Interlude: Sentencing

  Donovan dreamed of the day his life changed. Wet stone and thick vines; the swish of his grass skirts; the pang of jealousy when he passed men in modern fashion. The chosen avatar of the jungle, of the Verdant resplendent, was to clothe and comport himself in the old ways: to eat only uncooked greens, to avoid all contact with forged metal, to wear reed skirts, to remain behind while the world marched ahead…

  To debase himself before an empty altar.

  His dream meandered through Deepbloom and arrived at the moldering archives beneath the Verdant ziggurat. There, scrolls whispered inconvenient truths: the Verdant a living, bleeding woman; a prehistory of plenty before the gods fell to warring; an accord of powers broken by hubris among the divine.

  Paradise in ignorance; Eden before the fall.

  He showed the scrolls to his elders, and they beat him for his nerve.

  The jungle, they said without blinking, is the cradle of life and wisdom. Nothing so profane as a woman!

  Fools who swapped knowledge for metaphor.

  His dream skipped many years, boyhood to manhood, to the day when the threads finally converged.
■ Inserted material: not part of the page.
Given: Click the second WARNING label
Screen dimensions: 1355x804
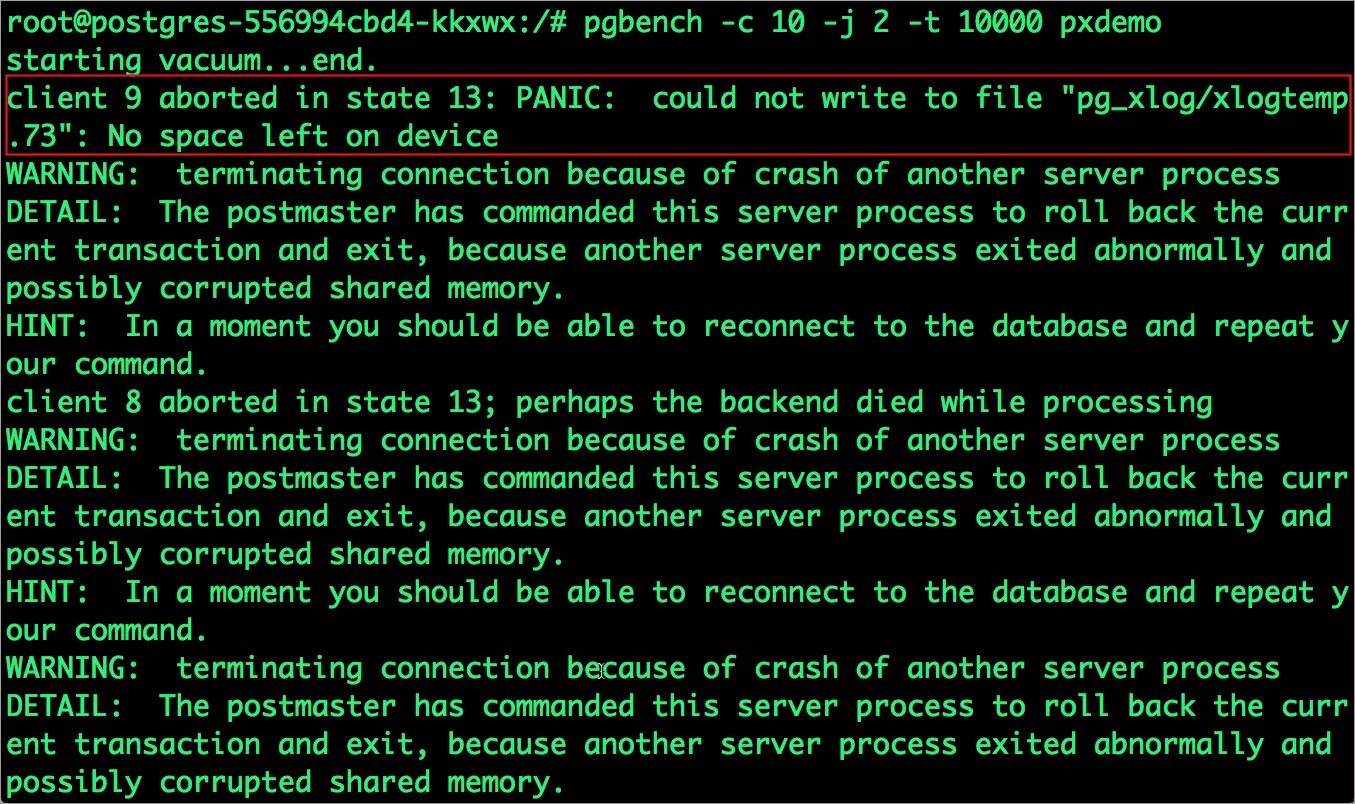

On that day, he gathered his courage, his rage, and his obsidian knife, and he descended to the gate of living vines that opened only for the scion.

  He found the woman sleeping in the jungle’s center.

  In dreams, he straddled her warm body and raised the dagger high.

  Before the dagger could fall, an angry hand slapped him across the jaw.

  Donovan grunted, slid sideways against his bindings, and blinked upwards at the tribunal.

  She bled…

  The manacles bound him to the cold, iron chair behind cold, iron bars. Beyond the bars, three judges read his sentence.

  Like any woman, she bled…

  Two temple warriors flanked his chair, batons held ready to beat him senseless again.

  And in her body there was a trophy I was too stupid to take at the time…

  He couldn’t quite remember what he said to provoke them at the start of this farce. Hopefully something worthwhile.

  “…and your name and title are hereby forfeit for the murders on your head,” finished the jungle priest.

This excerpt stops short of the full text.